Sólo la UNAM hizo huelga indefinida, para protestar y cuidar a sus alumnos y profesores, así estábamos esparcidos y no nos podían reprimir a todos juntos. La Twiggy seguía teniendo clases, porque los de arriba no se podían meter con los ricos, ellos sí tenían voz y contaban para los canijos. A veces la iba a buscar a la universidad, todos me miraban como bicho raro, como decía mi papá el código postal se me notaba, en esos tiempos vivía por el centro y aunque mis papás podían mantener a sus tres hijos no más estudiando, no éramos ricos y sus compañeros lo sabían.

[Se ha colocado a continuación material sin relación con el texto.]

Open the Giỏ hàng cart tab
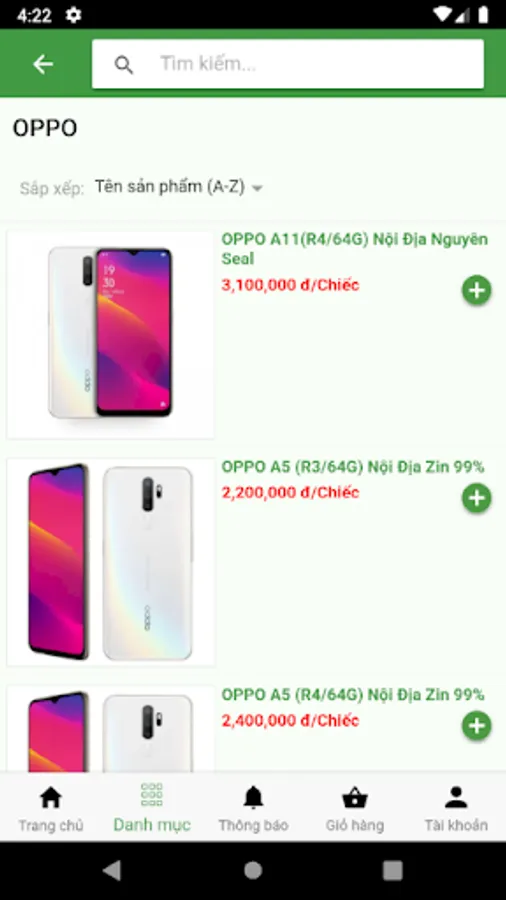Screen dimensions: 506x900 click(355, 809)
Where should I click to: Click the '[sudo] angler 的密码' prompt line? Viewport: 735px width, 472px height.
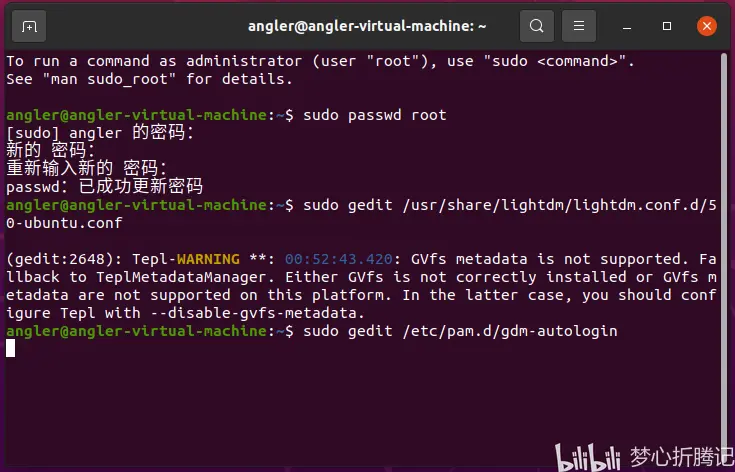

La verdad a mí no me importaba, para la Twiggy era una igual. Cuando salía por la puerta, como que la cara acartonada se le borraba y sonreía al verme. Las miradas de sus compas que vivían en las Lomas, se borraban y sus pasos tranquilos, un poco torpes que dirigían su cuerpo hacía mí, eran lo único que importaba. Hacía un movimiento con la cabeza para que la siguiera, mis pasos tras los suyos sonaban a "te seguiría hasta el fin del mundo" y aunque ella lo sabía, cada vez sus pasos terminaban en la puerta del copiloto para abrirla y que pasara, luego ella subía.
Después de que nos cambiaron de actividad en el movimiento para que no nos ubicaran, dejamos de botear y nos las pasábamos de café en café. Dejábamos el pliego petitorio en los baños o debajo de la propina, eso lo podíamos hacer solas sin la Nacha y el Felipe. A veces nos poníamos a platicar de nosotras, pero era muy reservada con su vida, como algo aprendido pero que a la vez le daba pena. Sólo hablaba con soltura de su hermanita Sofi y de sus materias, estudiaba Derecho. Su sueño era poder ayudar a los más pobres, porque ella sabía de sobra que vivía en un país donde era más fácil terminar en la cárcel por robar un pedazo de pan, que por corrupto. Decía "a mí no me importa el dinero, lo haré gratis, mi paga será ayudar, you know?". Ella era la única que pronunciaba bien mi nombre, yo imaginaba su lengua haciendo un giro raro para pronunciarlo como debía ser.
Entre café y café, boteada y tarea en silencio, me enteré que su apellido era Cabello; que su mamá era cubana, de esas burguesas que nacieron en el régimen de Batista y huyeron con la Revolución; que su papá era mexicano, pero cuando hablaba de él se ponía tiesa y con la cara acartonada, no le gustaba hablar de ese señor. Yo le conté lo poco que le podía contar sobre mi familia, del linaje casi desaparecido de cubanos y españoles que llegaron a esa isla aún como conquistadores. De mis dos hermanos menores y las comidas aburridas con la familia cada quince días. Tampoco tenía una razón tangible de por qué estudiaba letras, más allá de que me gustaba el lenguaje y lo que podían hacer con él. A pesar de todo eso, me escuchaba atentamente, como aprendiéndose cada palabra, apretaba los puños y todo.
A veces me iba a llevar a mi casa y otras, tomaba un camión, pero siempre nos despedíamos con un abrazo corto y un "hasta mañana".